# [WORK REQUIRED]
In the entries that follow, find every line containing "text" and copy it.

# [THE DATA]
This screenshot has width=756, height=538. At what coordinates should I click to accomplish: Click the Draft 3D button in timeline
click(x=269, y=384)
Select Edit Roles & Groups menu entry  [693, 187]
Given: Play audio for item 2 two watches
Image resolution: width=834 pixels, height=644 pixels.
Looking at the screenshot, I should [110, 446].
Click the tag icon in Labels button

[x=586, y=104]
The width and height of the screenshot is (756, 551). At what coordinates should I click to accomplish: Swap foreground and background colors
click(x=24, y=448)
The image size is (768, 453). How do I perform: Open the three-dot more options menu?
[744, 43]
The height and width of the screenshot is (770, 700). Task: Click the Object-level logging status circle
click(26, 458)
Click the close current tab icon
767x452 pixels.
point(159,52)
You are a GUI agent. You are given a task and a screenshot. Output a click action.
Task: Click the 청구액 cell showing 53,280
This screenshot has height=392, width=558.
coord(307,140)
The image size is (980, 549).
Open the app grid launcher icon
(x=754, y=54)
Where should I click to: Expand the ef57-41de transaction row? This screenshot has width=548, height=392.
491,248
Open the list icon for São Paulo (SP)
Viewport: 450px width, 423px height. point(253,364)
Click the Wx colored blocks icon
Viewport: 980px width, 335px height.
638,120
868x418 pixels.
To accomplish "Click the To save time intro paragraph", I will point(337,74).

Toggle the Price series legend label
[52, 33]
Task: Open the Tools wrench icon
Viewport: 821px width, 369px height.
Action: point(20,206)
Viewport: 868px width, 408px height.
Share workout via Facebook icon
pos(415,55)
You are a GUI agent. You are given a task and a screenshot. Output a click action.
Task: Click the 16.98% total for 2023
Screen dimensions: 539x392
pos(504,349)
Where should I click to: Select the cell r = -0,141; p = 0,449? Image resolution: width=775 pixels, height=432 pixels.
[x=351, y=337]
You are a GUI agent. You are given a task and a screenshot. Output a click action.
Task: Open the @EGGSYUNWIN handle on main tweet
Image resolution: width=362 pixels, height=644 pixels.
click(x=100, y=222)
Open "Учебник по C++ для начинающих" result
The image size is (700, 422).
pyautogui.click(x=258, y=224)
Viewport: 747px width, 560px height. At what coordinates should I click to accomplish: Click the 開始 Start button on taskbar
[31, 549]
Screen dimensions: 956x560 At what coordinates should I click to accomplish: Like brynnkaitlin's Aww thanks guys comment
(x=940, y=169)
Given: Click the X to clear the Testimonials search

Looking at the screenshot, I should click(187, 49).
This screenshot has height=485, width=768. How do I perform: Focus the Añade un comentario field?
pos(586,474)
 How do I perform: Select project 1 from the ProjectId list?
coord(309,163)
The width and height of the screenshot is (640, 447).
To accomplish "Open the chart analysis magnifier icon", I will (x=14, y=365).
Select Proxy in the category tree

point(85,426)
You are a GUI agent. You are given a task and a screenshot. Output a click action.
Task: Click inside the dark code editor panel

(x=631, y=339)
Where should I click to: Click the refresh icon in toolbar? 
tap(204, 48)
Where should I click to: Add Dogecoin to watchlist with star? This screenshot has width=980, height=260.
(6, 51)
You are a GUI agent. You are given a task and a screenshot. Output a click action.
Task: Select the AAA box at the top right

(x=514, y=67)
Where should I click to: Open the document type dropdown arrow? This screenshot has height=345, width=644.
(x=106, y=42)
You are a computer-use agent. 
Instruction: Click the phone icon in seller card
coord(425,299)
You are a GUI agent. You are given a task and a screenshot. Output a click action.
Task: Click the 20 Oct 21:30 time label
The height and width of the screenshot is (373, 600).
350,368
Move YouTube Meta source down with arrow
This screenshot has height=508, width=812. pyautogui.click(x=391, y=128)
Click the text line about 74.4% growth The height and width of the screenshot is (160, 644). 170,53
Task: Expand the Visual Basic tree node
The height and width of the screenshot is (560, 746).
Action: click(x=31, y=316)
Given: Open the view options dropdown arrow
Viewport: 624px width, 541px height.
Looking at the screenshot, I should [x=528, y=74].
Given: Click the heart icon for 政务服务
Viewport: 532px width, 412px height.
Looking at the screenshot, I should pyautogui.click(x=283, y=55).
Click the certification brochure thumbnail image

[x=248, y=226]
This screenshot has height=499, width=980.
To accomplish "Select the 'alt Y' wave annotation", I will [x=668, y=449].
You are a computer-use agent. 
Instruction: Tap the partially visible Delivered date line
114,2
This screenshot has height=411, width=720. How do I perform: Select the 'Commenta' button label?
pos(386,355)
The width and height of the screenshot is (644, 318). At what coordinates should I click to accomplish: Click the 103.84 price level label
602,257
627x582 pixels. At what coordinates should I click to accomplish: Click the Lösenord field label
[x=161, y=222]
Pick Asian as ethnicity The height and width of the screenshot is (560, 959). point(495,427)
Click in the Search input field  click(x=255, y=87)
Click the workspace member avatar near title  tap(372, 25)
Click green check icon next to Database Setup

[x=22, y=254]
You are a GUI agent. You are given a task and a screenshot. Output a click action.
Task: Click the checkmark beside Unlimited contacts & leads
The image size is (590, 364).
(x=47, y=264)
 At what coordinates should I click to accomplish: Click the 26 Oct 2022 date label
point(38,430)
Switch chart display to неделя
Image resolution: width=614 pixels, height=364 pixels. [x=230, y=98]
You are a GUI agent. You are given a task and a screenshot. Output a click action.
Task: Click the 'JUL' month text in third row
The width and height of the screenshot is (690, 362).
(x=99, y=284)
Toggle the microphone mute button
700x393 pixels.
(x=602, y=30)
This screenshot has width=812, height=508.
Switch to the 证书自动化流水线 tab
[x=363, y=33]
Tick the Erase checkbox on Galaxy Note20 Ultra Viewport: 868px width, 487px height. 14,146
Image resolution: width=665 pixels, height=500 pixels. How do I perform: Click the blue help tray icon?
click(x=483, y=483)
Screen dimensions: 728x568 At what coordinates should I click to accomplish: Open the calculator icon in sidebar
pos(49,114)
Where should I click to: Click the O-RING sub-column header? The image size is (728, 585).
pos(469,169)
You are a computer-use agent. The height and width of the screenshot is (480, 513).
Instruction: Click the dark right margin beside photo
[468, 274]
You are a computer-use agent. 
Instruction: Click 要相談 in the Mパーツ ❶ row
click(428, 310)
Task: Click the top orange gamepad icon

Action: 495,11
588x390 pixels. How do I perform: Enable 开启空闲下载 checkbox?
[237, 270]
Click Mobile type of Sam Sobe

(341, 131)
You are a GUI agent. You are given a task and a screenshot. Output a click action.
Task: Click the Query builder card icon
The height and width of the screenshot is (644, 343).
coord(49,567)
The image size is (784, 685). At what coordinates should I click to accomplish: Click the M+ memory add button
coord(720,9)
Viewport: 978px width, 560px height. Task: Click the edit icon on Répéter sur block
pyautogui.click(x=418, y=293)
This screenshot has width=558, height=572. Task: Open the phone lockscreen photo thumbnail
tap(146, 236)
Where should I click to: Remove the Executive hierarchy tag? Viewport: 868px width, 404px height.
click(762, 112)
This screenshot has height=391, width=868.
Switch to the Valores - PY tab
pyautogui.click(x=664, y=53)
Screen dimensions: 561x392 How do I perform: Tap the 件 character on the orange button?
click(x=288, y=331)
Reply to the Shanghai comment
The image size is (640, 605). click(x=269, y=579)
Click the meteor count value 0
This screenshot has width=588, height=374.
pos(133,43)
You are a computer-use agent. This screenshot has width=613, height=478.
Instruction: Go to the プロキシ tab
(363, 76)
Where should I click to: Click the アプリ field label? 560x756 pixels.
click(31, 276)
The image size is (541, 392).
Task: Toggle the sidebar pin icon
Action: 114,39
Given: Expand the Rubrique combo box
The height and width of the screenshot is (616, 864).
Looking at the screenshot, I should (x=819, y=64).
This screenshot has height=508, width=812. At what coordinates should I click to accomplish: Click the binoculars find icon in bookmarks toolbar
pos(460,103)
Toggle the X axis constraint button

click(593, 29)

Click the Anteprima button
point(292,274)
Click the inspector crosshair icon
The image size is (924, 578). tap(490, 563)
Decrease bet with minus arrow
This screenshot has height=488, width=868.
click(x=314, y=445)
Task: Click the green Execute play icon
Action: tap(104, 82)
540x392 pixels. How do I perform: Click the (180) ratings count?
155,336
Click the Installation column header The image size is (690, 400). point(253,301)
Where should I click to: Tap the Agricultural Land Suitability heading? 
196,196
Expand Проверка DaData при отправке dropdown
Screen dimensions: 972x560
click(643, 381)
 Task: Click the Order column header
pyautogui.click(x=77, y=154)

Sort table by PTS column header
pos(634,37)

# [SOLUTION FOR THIS EXERCISE]
Click the text line about 74.4% growth The height and width of the screenshot is (160, 644). 170,53
Task: Click the 'JUL' month text in third row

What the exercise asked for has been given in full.